RADARBANJARMASIN.JAWAPOS.COM, AMUNTAI – Warga Kompleks CPS 2, Kelurahan Sungai Malang, Kecamatan Amuntai Tengah, Kabupaten Hulu Sungai Utara (HSU), kembali dibuat resah dengan kemunculan kawanan monyet ekor panjang (Macaca fascicularis). Satwa liar tersebut kerap memasuki kawasan permukiman, memakan buah-buahan milik warga hingga mengacak-acak tempat sampah.
Menurut warga, kemunculan kawanan monyet bukanlah hal baru.

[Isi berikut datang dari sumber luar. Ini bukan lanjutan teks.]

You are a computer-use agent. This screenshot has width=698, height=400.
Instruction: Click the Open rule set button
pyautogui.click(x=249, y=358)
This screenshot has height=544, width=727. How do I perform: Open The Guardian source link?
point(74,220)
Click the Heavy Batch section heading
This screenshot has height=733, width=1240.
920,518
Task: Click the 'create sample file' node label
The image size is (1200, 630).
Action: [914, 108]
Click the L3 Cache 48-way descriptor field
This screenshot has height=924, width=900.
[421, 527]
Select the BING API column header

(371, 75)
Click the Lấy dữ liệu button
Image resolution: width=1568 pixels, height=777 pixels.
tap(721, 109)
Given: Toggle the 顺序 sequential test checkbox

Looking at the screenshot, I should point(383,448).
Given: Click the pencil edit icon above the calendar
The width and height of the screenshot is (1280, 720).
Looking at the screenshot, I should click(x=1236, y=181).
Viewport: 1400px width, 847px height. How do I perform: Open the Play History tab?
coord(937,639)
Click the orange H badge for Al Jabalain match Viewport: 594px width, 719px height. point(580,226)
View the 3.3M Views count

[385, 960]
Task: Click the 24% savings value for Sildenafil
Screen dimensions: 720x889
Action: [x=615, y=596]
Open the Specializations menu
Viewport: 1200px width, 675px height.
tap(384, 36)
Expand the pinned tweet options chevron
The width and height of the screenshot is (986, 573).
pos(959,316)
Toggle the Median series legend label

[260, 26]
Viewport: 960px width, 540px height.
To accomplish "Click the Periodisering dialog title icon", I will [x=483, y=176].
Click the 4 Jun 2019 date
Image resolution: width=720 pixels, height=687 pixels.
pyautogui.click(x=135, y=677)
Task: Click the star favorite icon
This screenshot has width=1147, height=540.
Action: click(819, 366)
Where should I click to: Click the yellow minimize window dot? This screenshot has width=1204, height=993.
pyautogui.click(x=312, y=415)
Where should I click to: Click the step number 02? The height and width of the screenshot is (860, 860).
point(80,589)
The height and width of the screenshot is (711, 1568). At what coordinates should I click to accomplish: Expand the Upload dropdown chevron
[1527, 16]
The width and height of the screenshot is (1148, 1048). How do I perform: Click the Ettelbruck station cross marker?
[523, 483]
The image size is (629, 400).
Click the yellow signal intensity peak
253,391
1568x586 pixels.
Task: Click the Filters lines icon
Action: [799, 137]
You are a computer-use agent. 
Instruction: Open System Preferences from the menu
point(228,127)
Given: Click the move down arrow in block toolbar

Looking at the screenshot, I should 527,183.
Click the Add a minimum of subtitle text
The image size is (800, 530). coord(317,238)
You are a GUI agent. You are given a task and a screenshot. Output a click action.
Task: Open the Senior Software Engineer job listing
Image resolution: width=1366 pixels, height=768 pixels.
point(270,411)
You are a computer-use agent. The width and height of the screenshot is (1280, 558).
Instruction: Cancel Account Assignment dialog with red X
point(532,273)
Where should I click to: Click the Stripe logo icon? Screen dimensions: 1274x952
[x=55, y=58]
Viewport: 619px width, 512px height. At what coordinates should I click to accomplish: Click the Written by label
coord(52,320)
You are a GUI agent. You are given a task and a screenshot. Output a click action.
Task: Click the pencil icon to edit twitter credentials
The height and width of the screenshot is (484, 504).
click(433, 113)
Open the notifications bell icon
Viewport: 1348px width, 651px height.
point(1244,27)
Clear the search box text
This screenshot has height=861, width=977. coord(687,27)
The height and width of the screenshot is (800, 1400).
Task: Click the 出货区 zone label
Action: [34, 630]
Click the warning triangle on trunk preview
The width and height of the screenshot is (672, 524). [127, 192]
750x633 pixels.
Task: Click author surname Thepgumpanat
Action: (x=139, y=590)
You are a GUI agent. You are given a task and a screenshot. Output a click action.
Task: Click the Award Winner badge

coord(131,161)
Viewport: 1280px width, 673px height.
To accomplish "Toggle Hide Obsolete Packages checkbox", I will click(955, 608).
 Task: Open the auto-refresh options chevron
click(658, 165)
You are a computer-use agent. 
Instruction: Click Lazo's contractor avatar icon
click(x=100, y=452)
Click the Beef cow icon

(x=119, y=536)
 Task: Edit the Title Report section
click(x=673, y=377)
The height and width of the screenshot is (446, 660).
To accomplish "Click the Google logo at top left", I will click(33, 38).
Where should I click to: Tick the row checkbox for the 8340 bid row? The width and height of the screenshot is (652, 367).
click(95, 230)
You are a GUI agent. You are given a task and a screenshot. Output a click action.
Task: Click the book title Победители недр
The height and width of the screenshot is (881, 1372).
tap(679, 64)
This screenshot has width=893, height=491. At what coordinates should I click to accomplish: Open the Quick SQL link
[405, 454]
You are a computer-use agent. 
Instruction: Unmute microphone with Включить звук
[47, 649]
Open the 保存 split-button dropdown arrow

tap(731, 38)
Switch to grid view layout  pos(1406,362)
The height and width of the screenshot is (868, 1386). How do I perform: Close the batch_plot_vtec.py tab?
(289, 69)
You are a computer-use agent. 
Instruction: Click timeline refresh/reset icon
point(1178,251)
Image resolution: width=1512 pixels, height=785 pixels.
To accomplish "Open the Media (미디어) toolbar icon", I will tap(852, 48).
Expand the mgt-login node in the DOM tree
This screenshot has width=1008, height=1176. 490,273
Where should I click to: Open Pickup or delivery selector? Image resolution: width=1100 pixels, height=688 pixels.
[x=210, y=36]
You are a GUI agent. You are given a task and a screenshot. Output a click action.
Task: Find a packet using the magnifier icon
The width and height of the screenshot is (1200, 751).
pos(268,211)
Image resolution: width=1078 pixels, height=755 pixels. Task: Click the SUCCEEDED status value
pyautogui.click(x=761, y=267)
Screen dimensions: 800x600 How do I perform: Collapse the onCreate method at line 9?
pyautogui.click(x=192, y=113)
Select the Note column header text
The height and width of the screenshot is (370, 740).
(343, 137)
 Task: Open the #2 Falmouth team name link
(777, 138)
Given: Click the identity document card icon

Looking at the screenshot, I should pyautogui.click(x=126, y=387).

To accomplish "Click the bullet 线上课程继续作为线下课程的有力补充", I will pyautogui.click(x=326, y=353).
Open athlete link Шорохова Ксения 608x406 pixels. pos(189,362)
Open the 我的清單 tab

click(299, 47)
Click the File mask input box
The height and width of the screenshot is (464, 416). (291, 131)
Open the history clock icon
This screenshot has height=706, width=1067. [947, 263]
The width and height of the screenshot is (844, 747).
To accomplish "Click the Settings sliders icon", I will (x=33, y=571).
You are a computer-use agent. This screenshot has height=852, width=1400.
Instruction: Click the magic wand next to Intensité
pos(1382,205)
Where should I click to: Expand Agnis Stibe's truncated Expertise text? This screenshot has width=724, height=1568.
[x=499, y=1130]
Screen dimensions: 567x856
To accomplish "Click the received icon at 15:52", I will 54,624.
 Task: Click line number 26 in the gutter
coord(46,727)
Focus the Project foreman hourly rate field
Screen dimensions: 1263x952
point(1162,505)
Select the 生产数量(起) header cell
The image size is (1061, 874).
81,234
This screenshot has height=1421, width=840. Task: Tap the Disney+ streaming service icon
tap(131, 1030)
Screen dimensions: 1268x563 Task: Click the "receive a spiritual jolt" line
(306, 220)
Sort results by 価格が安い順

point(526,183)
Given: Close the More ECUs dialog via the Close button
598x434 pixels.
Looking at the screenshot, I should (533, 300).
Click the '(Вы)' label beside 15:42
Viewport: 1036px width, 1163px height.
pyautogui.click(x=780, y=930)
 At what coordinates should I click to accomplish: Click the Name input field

Primata itu biasanya keluar dari kawasan hutan kecil di sekitar Sungai Malang saat musim kemarau bersamaan dengan musim buah.
Salah seorang warga, Yuni, mengatakan monyet menjadi lebih aktif ketika pohon mangga, jambu, dan tanaman buah lainnya mulai berbuah.
"Buah mangga, jambu, dan tanaman warga sering dimakan monyet. Sudah diusir dengan suara keras, tetapi mereka tetap kembali," ujarnya.
Keluhan serupa disampaikan Fadly. Ia menuturkan kawanan monyet memang sudah lama hidup di sekitar kawasan tersebut, namun belakangan frekuensi kemunculannya semakin sering sehingga mengganggu aktivitas warga.
Selain memakan buah, monyet juga kerap membongkar tempat sampah hingga sampah rumah tangga berserakan di lingkungan kompleks.
"Kalau sudah mengacak-acak sampah, warga harus bekerja dua kali untuk membersihkannya lagi," katanya.
Meski demikian, hingga kini warga mengaku belum pernah mengalami serangan langsung dari kawanan monyet. Mereka berharap ada langkah penanganan agar keberadaan satwa liar tersebut tidak semakin mengganggu lingkungan permukiman.
Menanggapi kondisi itu, anggota Dinas Pemadam Kebakaran dan Penyelamatan (Damkar) HSU, Edy Saputra, mengimbau masyarakat tidak memancing agresivitas monyet.
Menurutnya, monyet ekor panjang umumnya tidak akan menyerang manusia selama tidak merasa terancam.
"Primata ini cerdas dan memiliki naluri melindungi kelompoknya. Jika diganggu, mereka bisa bereaksi. Karena itu, sebaiknya jangan memancing atau mengusiknya," jelas Edy kepada media ini, Minggu (19/7/2026).
Ia juga mengingatkan masyarakat agar tidak sengaja memberi makan monyet. Kebiasaan tersebut justru dapat membuat satwa liar itu semakin sering mendatangi kawasan permukiman dan bergantung pada sumber makanan dari manusia.